= Work instructions =
Begin at the line containing "Instruction: Click the OptiMOS MOSFET entry" in the entries below and end at the line containing "Task: Click the 调整分区大小 resize icon"; transcribe that range exactly and nothing outside it.

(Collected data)
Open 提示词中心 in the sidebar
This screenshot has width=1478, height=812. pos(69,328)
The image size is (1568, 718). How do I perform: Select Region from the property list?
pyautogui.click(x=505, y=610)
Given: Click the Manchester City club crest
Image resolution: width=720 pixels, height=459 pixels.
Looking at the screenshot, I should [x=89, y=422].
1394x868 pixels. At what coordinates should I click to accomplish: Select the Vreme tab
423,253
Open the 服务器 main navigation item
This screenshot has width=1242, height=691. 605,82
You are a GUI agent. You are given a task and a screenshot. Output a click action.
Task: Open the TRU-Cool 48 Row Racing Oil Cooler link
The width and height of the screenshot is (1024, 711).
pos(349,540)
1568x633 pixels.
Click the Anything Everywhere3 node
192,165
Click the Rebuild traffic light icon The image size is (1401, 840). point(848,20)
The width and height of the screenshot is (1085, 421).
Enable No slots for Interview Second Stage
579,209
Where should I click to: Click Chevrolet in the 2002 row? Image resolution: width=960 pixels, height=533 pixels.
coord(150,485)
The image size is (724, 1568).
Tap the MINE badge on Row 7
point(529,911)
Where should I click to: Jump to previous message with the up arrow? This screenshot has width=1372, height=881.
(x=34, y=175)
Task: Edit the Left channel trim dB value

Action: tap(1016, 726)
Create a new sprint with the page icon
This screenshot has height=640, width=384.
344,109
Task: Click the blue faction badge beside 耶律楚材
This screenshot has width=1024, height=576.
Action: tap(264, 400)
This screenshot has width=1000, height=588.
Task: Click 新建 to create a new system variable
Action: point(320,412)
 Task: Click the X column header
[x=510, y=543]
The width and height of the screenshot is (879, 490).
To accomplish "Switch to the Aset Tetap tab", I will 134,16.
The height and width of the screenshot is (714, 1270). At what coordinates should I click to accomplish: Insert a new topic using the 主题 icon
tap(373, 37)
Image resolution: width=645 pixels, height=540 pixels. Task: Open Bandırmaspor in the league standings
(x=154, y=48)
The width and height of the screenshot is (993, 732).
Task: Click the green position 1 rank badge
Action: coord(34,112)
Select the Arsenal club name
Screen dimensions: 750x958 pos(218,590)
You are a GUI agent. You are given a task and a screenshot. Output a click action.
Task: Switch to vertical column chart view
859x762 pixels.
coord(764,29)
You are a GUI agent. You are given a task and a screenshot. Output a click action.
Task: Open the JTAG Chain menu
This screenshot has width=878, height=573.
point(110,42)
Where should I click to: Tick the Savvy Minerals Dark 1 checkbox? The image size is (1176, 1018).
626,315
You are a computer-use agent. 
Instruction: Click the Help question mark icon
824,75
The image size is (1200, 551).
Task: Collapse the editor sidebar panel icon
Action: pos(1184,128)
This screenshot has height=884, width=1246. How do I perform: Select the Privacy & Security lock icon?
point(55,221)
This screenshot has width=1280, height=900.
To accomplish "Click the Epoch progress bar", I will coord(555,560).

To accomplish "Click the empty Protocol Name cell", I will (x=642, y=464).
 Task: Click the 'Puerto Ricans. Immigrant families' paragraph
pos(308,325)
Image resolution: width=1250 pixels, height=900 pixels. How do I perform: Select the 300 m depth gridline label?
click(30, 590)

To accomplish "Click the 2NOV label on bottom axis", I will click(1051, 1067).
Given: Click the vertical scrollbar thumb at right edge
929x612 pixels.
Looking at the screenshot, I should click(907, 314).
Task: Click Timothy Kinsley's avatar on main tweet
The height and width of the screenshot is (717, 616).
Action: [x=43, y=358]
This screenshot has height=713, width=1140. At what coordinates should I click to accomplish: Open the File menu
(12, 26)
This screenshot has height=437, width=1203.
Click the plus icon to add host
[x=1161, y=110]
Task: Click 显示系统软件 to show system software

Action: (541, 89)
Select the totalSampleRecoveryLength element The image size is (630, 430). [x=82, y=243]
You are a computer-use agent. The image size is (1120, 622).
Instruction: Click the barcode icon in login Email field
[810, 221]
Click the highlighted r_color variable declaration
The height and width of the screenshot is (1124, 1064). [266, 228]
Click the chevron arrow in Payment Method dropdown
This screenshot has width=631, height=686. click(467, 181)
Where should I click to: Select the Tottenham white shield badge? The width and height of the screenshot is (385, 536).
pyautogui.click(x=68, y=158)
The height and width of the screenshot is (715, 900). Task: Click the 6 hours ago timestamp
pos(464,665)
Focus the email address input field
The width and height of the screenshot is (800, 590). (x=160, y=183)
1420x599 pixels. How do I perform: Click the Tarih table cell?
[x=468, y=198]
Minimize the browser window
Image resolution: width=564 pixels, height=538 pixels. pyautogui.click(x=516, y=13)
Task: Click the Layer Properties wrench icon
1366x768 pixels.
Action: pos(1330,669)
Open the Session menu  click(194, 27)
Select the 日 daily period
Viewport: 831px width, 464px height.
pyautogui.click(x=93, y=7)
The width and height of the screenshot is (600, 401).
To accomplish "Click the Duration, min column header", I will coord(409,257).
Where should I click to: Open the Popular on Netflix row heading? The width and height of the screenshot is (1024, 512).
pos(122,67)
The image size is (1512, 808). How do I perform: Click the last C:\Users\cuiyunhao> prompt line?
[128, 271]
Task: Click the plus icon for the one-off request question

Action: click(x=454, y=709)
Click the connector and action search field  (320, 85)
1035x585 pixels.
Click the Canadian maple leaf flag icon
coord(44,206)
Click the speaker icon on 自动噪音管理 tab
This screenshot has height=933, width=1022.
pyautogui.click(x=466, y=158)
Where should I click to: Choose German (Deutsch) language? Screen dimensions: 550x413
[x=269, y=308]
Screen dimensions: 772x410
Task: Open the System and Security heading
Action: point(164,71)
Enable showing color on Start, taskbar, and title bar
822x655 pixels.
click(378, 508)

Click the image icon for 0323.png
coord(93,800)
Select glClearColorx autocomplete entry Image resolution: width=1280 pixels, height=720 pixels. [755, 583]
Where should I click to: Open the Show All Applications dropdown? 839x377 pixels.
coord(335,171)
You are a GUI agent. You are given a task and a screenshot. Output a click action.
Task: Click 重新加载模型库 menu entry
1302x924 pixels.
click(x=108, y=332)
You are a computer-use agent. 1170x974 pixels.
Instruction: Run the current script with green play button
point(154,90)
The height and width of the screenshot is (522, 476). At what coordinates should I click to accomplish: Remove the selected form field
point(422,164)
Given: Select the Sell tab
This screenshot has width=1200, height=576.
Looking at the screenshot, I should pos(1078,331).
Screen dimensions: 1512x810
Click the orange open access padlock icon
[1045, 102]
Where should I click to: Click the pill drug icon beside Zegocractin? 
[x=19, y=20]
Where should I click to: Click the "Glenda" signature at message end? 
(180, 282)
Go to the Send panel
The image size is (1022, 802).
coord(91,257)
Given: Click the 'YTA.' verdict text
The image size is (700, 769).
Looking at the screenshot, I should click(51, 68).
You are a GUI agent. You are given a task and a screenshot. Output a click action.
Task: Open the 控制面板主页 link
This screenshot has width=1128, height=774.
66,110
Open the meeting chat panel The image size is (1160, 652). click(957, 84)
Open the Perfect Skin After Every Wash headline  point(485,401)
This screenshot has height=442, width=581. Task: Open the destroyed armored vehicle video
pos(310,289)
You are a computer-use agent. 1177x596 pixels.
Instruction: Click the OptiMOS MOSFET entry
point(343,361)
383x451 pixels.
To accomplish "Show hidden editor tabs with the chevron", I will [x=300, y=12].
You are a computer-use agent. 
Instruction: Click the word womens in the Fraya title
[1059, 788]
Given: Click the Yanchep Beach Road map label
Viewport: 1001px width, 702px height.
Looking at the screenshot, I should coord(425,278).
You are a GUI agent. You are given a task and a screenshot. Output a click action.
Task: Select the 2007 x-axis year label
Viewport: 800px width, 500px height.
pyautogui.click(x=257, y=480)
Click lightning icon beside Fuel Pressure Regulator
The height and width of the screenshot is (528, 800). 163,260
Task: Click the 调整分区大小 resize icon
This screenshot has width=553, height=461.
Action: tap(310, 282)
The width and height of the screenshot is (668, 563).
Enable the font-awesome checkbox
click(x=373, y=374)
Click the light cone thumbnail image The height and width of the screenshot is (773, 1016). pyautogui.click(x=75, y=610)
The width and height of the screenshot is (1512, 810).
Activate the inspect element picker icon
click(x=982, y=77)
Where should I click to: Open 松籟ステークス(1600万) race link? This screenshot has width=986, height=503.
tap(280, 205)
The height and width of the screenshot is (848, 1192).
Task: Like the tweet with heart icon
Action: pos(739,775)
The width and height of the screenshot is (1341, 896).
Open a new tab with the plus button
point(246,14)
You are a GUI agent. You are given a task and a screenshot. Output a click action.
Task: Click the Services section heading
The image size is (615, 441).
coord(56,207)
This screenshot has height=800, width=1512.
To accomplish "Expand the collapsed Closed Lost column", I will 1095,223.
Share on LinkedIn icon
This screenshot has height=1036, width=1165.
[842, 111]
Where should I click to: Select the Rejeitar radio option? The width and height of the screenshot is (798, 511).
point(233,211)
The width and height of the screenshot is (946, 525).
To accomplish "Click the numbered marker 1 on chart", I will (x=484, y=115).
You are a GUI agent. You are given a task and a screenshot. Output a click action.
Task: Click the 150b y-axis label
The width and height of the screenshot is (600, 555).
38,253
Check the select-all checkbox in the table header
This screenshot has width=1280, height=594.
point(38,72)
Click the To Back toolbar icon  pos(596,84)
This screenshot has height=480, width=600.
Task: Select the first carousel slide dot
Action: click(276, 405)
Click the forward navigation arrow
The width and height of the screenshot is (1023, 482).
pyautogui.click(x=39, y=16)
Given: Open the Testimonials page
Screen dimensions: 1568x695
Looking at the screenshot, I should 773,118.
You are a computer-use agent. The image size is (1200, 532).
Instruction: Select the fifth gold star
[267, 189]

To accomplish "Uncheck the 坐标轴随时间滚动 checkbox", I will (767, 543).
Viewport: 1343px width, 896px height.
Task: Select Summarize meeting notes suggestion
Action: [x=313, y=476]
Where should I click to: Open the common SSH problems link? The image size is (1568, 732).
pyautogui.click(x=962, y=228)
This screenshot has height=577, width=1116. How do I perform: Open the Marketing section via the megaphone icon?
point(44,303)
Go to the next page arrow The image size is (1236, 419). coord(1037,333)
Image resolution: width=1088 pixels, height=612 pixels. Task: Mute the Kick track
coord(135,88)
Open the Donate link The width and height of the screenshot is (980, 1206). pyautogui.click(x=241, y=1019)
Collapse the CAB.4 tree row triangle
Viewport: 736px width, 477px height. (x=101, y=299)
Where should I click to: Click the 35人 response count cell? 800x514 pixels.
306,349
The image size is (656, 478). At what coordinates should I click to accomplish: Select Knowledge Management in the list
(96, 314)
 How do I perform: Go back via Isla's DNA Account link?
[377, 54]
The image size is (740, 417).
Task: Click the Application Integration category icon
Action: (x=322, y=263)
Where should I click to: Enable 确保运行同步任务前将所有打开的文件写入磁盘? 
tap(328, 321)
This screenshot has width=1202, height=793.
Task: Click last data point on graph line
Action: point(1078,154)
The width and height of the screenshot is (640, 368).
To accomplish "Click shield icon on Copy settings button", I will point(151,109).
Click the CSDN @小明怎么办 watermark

= Your solution =
Instruction: Click the OptiMOS MOSFET entry
point(343,361)
383x451 pixels.
To accomplish "Show hidden editor tabs with the chevron", I will [x=300, y=12].
You are a computer-use agent. 
Instruction: Click the word womens in the Fraya title
[1059, 788]
Given: Click the Yanchep Beach Road map label
Viewport: 1001px width, 702px height.
Looking at the screenshot, I should coord(425,278).
You are a GUI agent. You are given a task and a screenshot. Output a click action.
Task: Select the 2007 x-axis year label
Viewport: 800px width, 500px height.
pyautogui.click(x=257, y=480)
Click lightning icon beside Fuel Pressure Regulator
The height and width of the screenshot is (528, 800). 163,260
Task: Click the 调整分区大小 resize icon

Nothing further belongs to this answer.